Train accuracy: 98.75%
Validation accuracy: 97.18%
Test accuracy: 97.01%

Note that we obtain slightly higher results on validation and test sets than training the student net on the train data, and the results are not that far of the teacher levels :)

According to the original paper temperatures from 2.5 to 4 are good for this small example. My own evaluation on this “temperature dependence” gave this result:

Playing around

In the original paper, Hinton et al. mention how their student net is able to extract the knowledge from the teacher, even when some examples are not present in the training data. They omitted all examples of the digit 3 on training, and despite this the distilled model was able to classify correctly most of the 3s in the test set.

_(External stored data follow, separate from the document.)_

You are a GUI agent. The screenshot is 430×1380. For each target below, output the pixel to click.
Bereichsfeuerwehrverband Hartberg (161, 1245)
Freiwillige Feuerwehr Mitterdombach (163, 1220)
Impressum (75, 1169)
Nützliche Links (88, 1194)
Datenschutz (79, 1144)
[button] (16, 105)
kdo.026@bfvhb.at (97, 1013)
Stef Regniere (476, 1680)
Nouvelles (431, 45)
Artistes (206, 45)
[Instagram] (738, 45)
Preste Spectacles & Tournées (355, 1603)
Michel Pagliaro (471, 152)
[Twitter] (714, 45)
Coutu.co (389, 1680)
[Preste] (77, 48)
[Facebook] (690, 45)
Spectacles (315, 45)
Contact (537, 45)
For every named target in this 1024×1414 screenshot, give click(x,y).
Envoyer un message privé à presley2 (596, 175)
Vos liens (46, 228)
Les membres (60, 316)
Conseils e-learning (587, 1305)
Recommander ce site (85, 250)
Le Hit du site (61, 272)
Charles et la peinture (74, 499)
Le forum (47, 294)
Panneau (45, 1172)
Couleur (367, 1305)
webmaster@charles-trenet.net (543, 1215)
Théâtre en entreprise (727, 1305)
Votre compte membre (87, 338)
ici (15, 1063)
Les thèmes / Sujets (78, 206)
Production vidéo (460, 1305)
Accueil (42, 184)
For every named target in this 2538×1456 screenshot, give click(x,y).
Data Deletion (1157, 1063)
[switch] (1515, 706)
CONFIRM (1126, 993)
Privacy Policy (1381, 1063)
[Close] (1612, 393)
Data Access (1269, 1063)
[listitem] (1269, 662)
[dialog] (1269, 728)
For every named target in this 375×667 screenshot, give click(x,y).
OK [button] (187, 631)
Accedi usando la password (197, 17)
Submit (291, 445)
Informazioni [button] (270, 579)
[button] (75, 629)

This makes sense if you consider that the net is not really realizing what a number is. It just replicates a mathematical function in the teacher net through backpropagation. That got me wondering what would happen in the extreme case where we just fed the networks random noise. The teacher net will still give a classification according to its inner mathematical function, and the student net will still try to replicate that function. So I slightly modified the code to:

for features, labels in tqdm(train_loader):
	rnd_features = torch.rand(100, 784).to(device)
	scores = small_model(rnd_features)
	targets = big_model(rnd_features)
	loss = my_loss(scores, targets, T= temp)
	optimizer.zero_grad()
	loss.backward()
	optimizer.step()

Still keeping the old loop, but disregarding all train data and feeding instead random noise. After playing with T and learning rate, I got:

Here the accuracy begins at 10%, which you would expect trying to guess a number out of ten options. But then it rises quickly to close to 40%. I think this is remarkable. Just feeding random noise the student network figures out a function to achieve much better accuracy than purely random guesses. However, the accuracy stays there, despite me trying for a good while to obtain further improvement. But I think a different set of less wild random variations, like data augmentation, could probably deliver better results.

Conclusion

We have seen how easy can it be to transfer the training from on big net to a small one using knowledge distillation. Once you have your big accurate network, this method has the advantage of not needing that much labeled data, and thus is easy and quick to implement.